AN IMAGINARY COMPILATION ALBUM : #243 : THE NATIONAL (2)

It was back in November 2016 that I pulled together a 10-song ICA featuring The National.

It was a tough task; at the time, the band had released six albums and I decided to go only with tracks from the third, fourth and fifth albums as I felt that was the era when they were truly at the top of their game and nobody came close to matching their quality and consistency over the five-year period concerned.

There were a handful of very positive responses which delighted me. As always, there were suggestions about songs that didn’t make the cut while some folk felt there should have been room for some earlier material along with songs from Trouble Will Find Me, the album released in 2013, the most recent at the time I pulled together the ICA.

The National have since released Sleep Well Best (2017) and I Am Easy To Find (2019), a situation which more than enables me to have a stab at Volume 2. This can also be taken in lieu of me wanting to talk positively about the most recent album and the fact that their live show, outdoors at the Kelvingrove Bandstand in Glasgow during an unrelenting downpour, was another highlight of the gigs in 2019.

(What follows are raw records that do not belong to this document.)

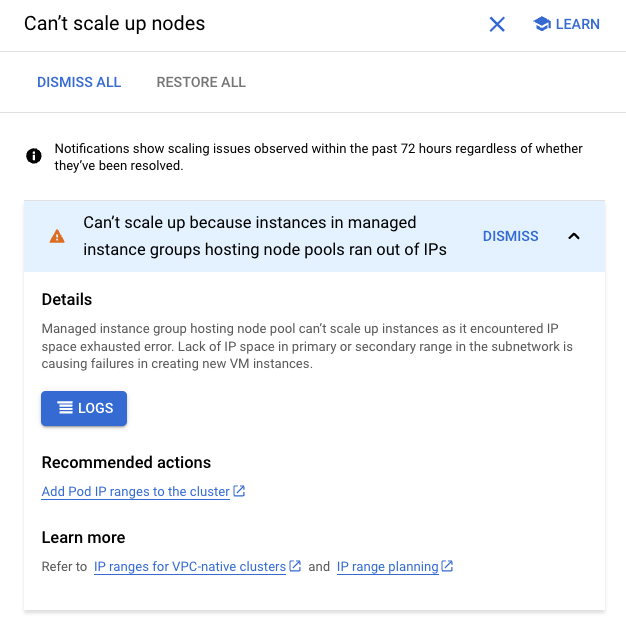Open IP ranges for VPC-native clusters link
626x621 pixels.
(x=190, y=567)
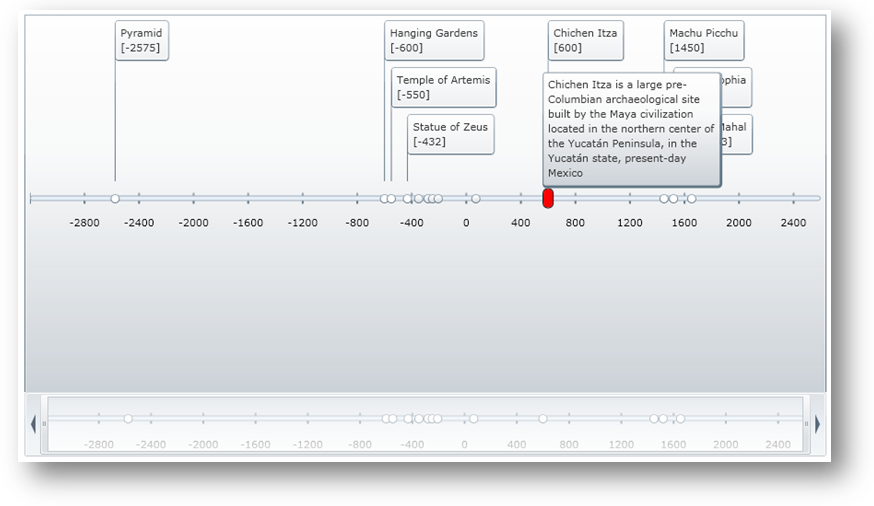The height and width of the screenshot is (506, 874).
Task: Click the Pyramid [-2575] event label
Action: 141,41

None of the tracks on the previous ICA – Secret Meeting, Mistaken For Strangers, Apartment Story, Conversation 16, Abel, Daughters of the Soho Riots, Slow Show, Bloodbuzz Ohio, Start a War, and Mr November – are eligible today.

Side A

1. Fake Empire (from Boxer, 2007)

The difficulty last time round was there were just too many tracks that I wanted to include but couldn’t.  Fake Empire, from 2007’s Boxer went head-to-head with Secret Meeting from 2005’s Alligator for the right to be Track 1 on Side A, and whoever lost out wouldn’t get in as that was the only place they would have fitted.  In the end, Secret Meeting got the nod for the ICA only on account of it being followed immediately by Mistaken for Strangers and I didn’t want to open with the first two songs off Boxer.

Fake Empire gets in this time round with no doubt at all.  If you hadn’t by chance ever heard The National before this song, it offers a perfect introduction of intriguing and inventive music, topped by a voice that melts hearts.

2. Don’t Swallow The Cap (from Trouble Will Find Me, 2013)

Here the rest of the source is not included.